**YOUR ASSIGNMENT:** After reading the entries below, report how many lines have the string "will" in them, giving the number alone.

**INPUT DATA:**
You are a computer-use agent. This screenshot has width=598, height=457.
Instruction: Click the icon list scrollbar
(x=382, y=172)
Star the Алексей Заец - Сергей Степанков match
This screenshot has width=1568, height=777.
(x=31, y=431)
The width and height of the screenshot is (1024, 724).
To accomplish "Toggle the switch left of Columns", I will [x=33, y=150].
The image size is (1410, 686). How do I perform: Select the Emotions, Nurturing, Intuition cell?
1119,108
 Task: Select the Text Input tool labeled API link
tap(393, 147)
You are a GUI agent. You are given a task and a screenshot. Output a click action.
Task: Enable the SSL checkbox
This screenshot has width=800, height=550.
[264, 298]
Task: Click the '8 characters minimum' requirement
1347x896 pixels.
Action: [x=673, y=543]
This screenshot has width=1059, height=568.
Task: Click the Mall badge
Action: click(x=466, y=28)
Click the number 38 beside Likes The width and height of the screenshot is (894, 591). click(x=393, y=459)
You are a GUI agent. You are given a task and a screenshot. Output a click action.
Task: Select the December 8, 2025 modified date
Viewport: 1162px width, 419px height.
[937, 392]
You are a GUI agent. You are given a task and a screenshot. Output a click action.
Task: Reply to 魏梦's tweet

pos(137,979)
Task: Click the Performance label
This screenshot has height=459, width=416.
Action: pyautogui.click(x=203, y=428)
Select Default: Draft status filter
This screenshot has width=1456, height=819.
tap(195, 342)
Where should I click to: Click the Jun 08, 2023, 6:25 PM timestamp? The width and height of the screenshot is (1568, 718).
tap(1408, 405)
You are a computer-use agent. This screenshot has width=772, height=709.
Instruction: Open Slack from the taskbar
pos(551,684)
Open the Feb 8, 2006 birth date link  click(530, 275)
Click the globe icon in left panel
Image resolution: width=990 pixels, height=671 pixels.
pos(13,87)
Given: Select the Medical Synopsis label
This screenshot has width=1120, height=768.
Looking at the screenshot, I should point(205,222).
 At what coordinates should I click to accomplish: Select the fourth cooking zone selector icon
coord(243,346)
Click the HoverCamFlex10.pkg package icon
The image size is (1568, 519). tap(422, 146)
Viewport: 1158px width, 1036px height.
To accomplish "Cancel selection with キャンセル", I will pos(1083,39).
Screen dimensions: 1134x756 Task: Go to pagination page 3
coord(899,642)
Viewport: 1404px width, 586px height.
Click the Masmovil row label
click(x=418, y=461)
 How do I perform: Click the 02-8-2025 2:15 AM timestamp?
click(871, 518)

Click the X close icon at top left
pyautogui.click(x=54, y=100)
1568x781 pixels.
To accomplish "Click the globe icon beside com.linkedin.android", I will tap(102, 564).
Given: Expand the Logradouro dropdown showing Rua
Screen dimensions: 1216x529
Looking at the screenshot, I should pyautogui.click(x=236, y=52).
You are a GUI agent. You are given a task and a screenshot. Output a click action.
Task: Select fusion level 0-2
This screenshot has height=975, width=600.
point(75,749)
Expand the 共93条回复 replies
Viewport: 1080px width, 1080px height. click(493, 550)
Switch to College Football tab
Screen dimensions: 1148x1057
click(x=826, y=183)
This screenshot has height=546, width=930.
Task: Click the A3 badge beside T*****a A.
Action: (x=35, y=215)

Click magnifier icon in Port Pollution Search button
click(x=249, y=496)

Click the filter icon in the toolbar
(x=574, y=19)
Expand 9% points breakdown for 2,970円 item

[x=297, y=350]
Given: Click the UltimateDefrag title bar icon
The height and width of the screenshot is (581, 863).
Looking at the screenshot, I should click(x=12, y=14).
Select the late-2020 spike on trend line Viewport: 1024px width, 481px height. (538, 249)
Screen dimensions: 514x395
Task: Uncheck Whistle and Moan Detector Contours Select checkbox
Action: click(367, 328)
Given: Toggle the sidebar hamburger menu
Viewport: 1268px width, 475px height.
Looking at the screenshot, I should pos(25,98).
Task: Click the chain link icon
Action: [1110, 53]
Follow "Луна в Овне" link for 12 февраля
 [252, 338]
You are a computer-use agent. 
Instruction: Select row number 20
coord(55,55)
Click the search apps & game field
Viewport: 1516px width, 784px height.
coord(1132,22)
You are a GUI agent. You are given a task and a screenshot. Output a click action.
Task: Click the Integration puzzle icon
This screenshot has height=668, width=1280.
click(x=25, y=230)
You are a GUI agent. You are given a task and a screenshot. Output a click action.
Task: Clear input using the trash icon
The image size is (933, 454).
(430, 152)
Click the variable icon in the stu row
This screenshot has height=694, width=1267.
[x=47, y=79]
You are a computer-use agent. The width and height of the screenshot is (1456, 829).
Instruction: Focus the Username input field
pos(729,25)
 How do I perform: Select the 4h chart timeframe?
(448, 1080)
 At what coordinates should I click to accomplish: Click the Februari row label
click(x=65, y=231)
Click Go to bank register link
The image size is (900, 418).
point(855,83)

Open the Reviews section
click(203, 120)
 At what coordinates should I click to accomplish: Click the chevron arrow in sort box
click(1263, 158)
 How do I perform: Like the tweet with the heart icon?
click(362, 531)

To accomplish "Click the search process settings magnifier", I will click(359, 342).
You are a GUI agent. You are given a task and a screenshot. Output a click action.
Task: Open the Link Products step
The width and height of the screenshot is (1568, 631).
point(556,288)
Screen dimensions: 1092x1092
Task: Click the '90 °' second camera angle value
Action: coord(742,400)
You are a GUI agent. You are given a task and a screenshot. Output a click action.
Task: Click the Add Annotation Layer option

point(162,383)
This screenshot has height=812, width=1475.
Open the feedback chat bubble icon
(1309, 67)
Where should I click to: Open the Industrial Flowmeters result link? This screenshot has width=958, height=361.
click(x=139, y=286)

**TASK RESPONSE:** 4